- What to work on -
Every line from the one containing "Identify the click" through the end of the data is to be copied exactly, and nothing outside that range.

*** Data provided ***

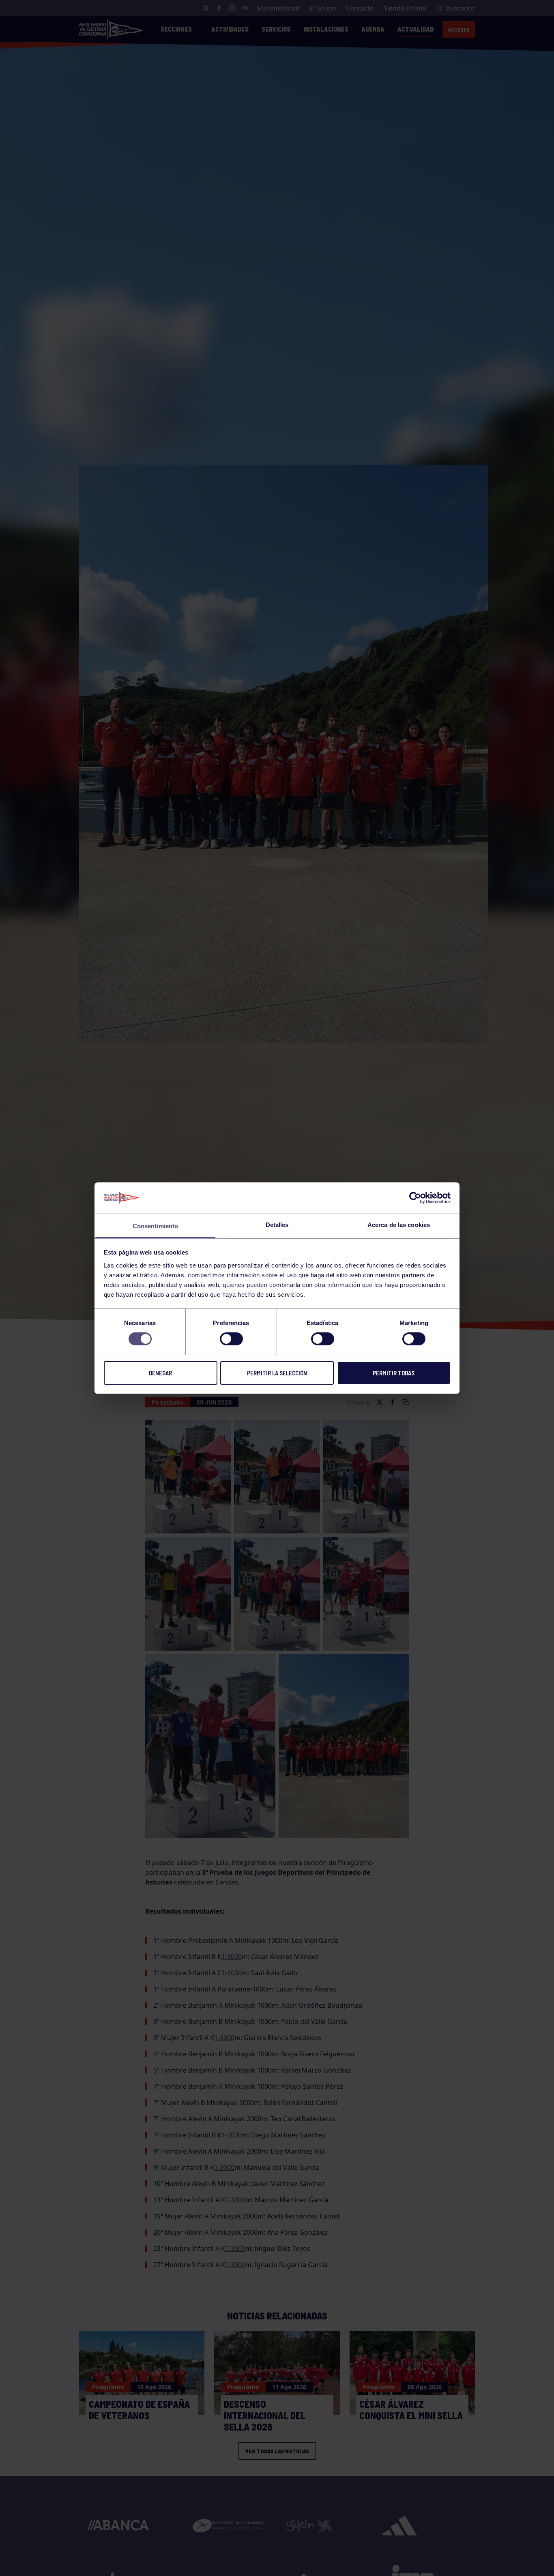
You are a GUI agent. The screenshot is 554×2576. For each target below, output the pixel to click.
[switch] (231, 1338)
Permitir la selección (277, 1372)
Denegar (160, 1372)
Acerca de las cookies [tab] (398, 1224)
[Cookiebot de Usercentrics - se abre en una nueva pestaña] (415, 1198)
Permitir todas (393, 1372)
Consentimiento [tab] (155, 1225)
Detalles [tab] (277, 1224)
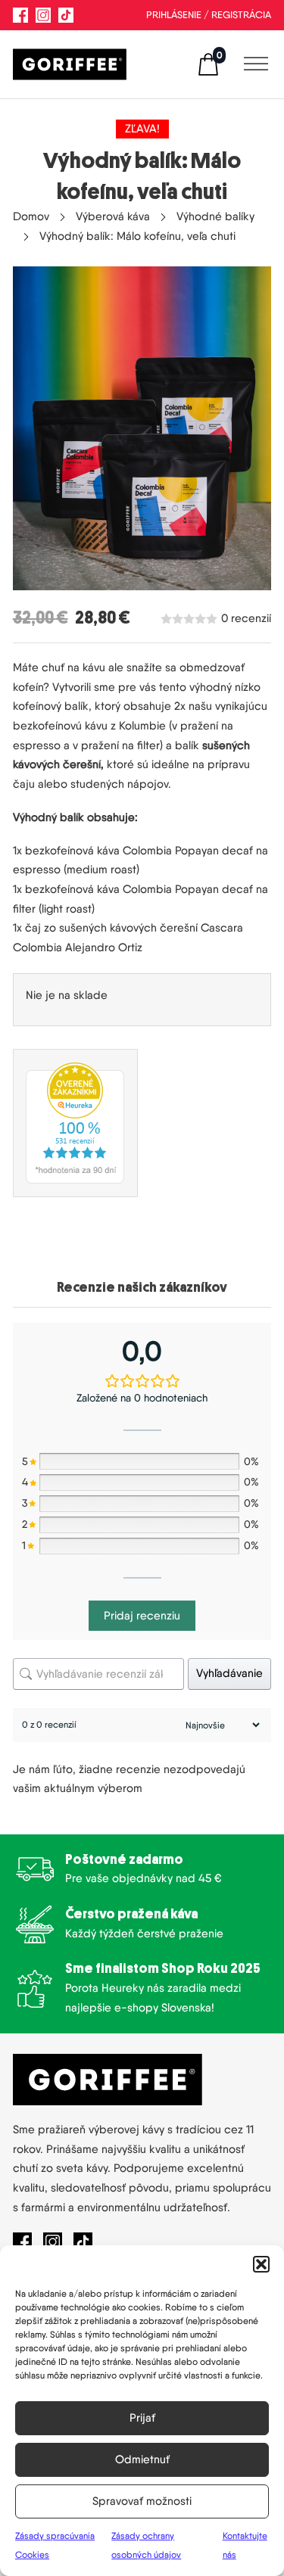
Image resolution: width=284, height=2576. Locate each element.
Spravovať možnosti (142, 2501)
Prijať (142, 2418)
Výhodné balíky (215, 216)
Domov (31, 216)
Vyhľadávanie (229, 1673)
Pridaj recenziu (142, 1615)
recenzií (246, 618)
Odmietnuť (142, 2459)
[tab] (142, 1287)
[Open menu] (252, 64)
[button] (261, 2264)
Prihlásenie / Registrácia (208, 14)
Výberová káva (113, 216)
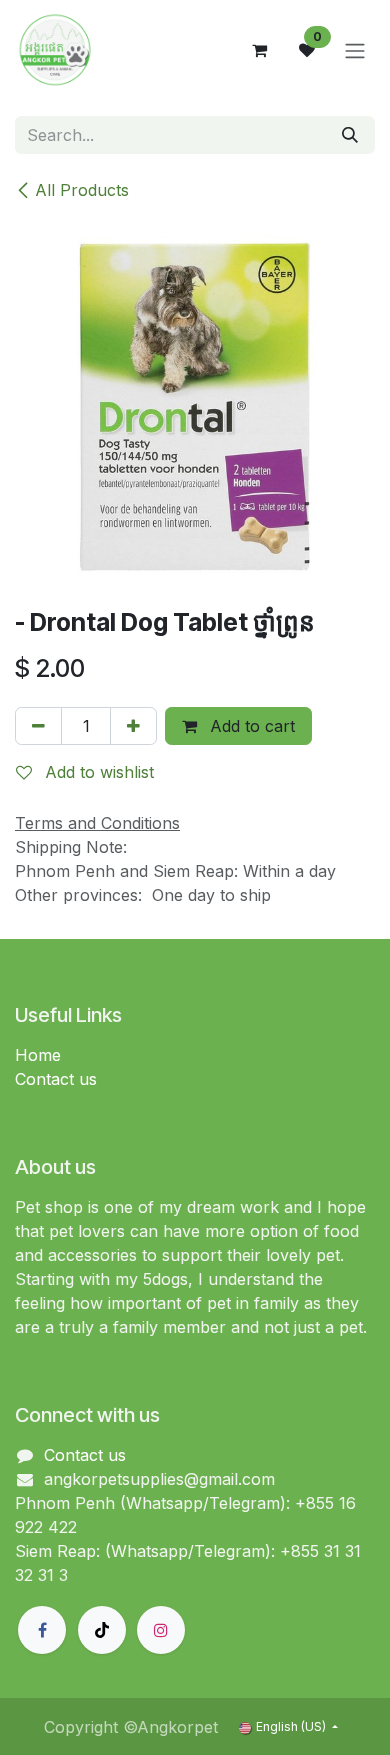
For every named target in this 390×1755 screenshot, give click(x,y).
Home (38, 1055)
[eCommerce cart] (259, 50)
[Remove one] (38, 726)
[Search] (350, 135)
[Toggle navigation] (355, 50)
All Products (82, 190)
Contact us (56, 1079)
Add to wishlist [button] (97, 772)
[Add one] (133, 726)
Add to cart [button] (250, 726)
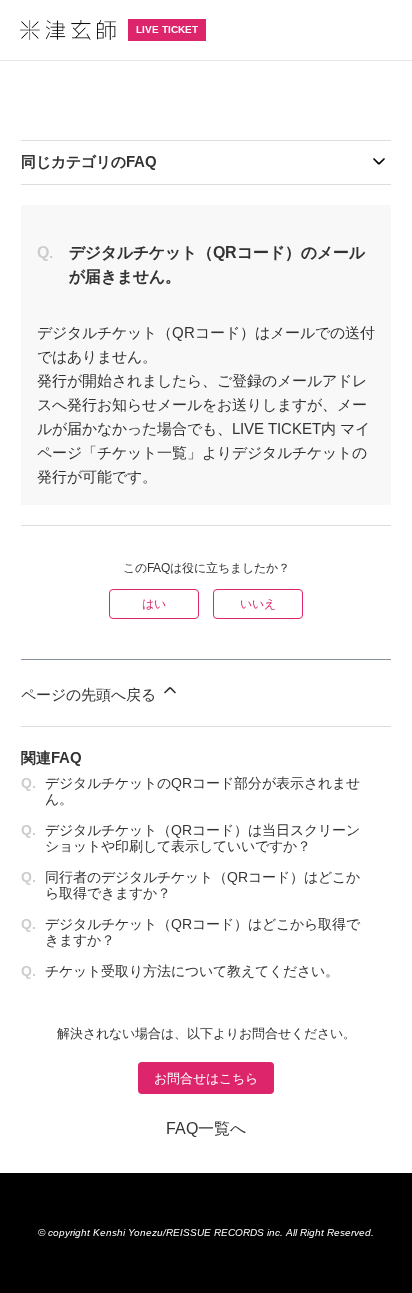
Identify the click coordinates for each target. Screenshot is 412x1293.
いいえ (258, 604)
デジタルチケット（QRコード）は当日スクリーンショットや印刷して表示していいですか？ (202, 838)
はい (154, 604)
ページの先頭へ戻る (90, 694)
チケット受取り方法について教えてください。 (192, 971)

*** End of Data provided ***

- Response to the exercise -
Identify the click coordinates for each target. Screenshot is 412x1293.
いいえ (258, 604)
デジタルチケット（QRコード）は当日スクリーンショットや印刷して表示していいですか？ (202, 838)
はい (154, 604)
ページの先頭へ戻る (90, 694)
チケット受取り方法について教えてください。 (192, 971)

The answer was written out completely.